Change repository indexing to sorted sets algorithm
Overview
Extracted as follow up from #34086 (closed)
Change the repository indexing to use a sorted sets incremental update model as well. Would require incremental updates to add 1 file per sorted set as described in the last paragraph of #34086 (comment 230326472) . We can leave this to later as well since git indexing queues are not growing wildly yet and we already have some efficiencies today based on the fact that we use the last updated SHA to only update what changed.
Also as noted in !24298 (comment 286562360) one key value this will add is that all indexing work is roughly equally sized and fanned out as early as possible.

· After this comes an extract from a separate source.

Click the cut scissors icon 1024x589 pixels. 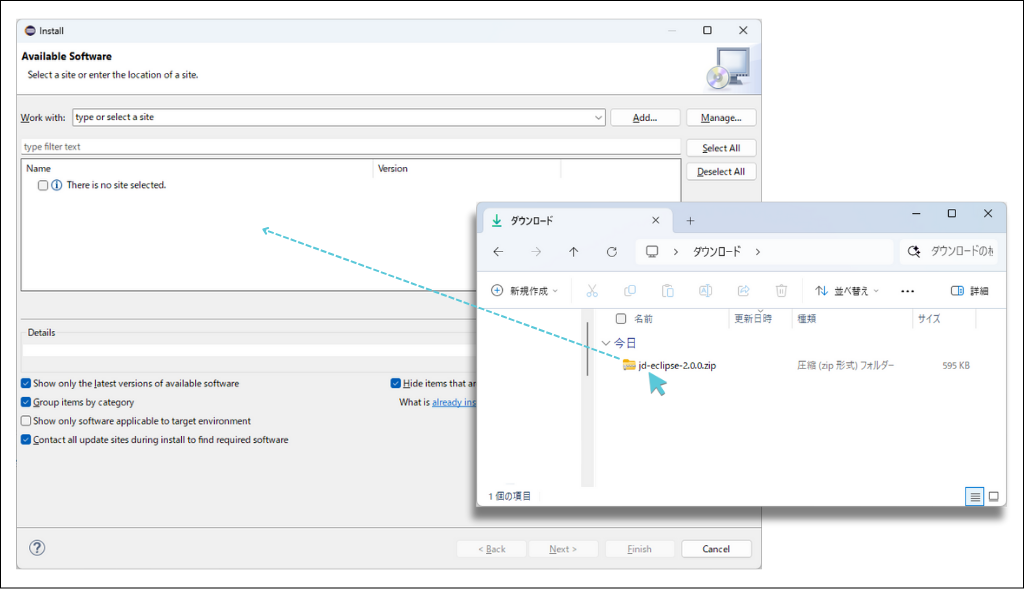click(592, 291)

Fanning out as early as possible is going to make it much easier for SRE or developers watching queues to know if the system is operating in a healthy way since initial indexing will have an expected giant burst in the number of jobs in the queue and then a gradual drop over time as we catch up. This is in contrast to what we have today where there are a few very large jobs being added that hold up the queue for hours during processing and as such all the queues keep growing over the several hours while we're catching up which makes the system look unhealthy and we don't have data to really tell us it's not. This becomes more important as we scale out to 100s or 1000s of groups at a time since we may expect these delays to go from a couple of hours to a couple of days to catch up.

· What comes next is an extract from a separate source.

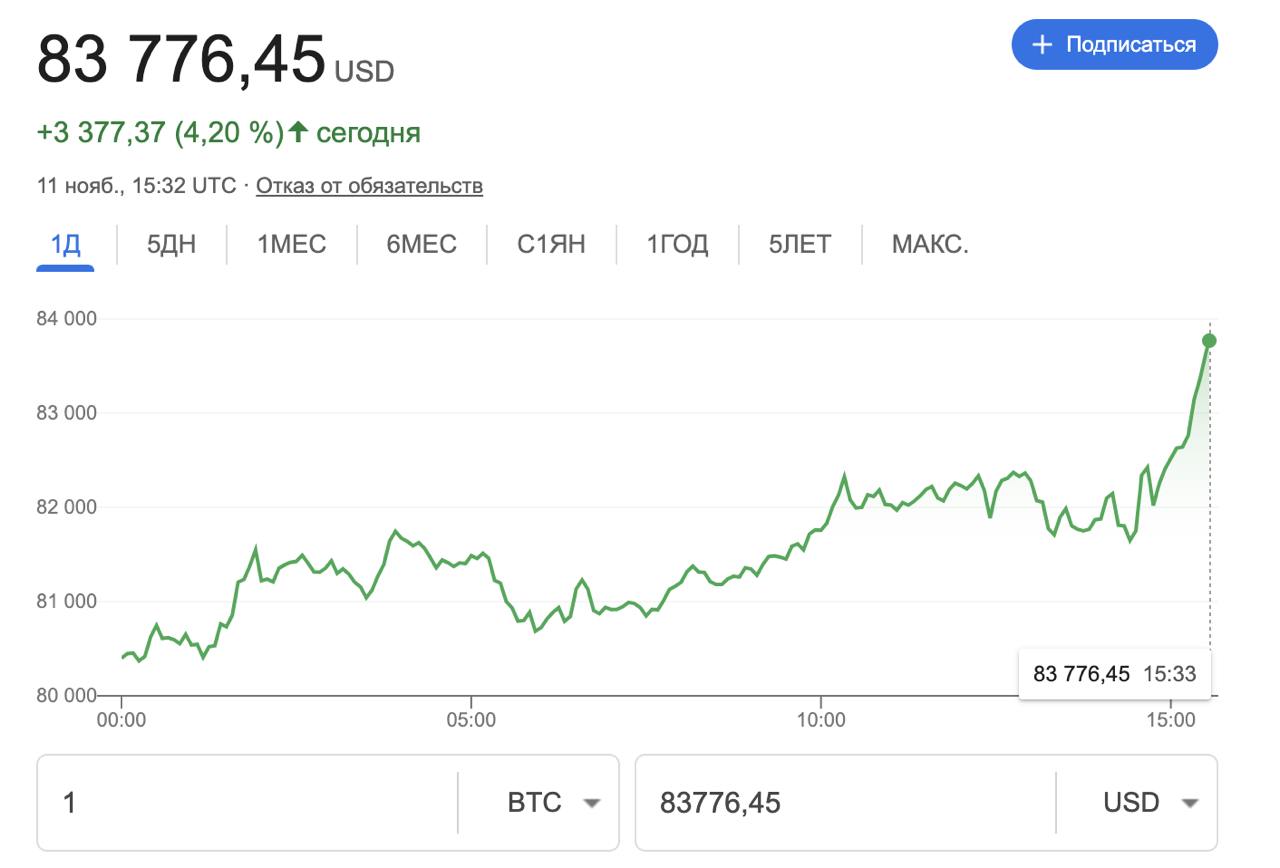Click the USD converted amount field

When we do scale out to a couple of days to catch up we may also wish to figure out a way to ensure initial indexing is in a different queue to the incremental updates so that incremental updates aren't hugely delayed. I'm not sure if this change will make that harder or easier.
Proposal
Every blob indexing job only ever deals with a single file. But we process them in batches of 1000. During initial indexing we add one job to the sorted set per file that needs to be indexed and incremental updates only add the jobs for the updated files. We have a cron worker that picks these jobs up in batches of 1000.
Performance considerations
We don't want to regress into doing lots of indexing work in Ruby so we'd like to still leverage the Go indexer. The reason being that the Go indexer is much more CPU efficient at doing the marshalling necessary for indexing these blobs and it would be a performance regression if we went back to doing that in Ruby. As such we may wish to either push all the file names into the Go indexer and have it load them all or possibly even more efficient is to delegate the Redis queue popping into the Go indexer as well though this may be problematic if we end up duplicating lots of queue handling logic in Go.
It also may be problematic that the batches of 1000 may contain files from different repos. If this ends up being less performant from a Gitaly perspective this approach may not be ideal.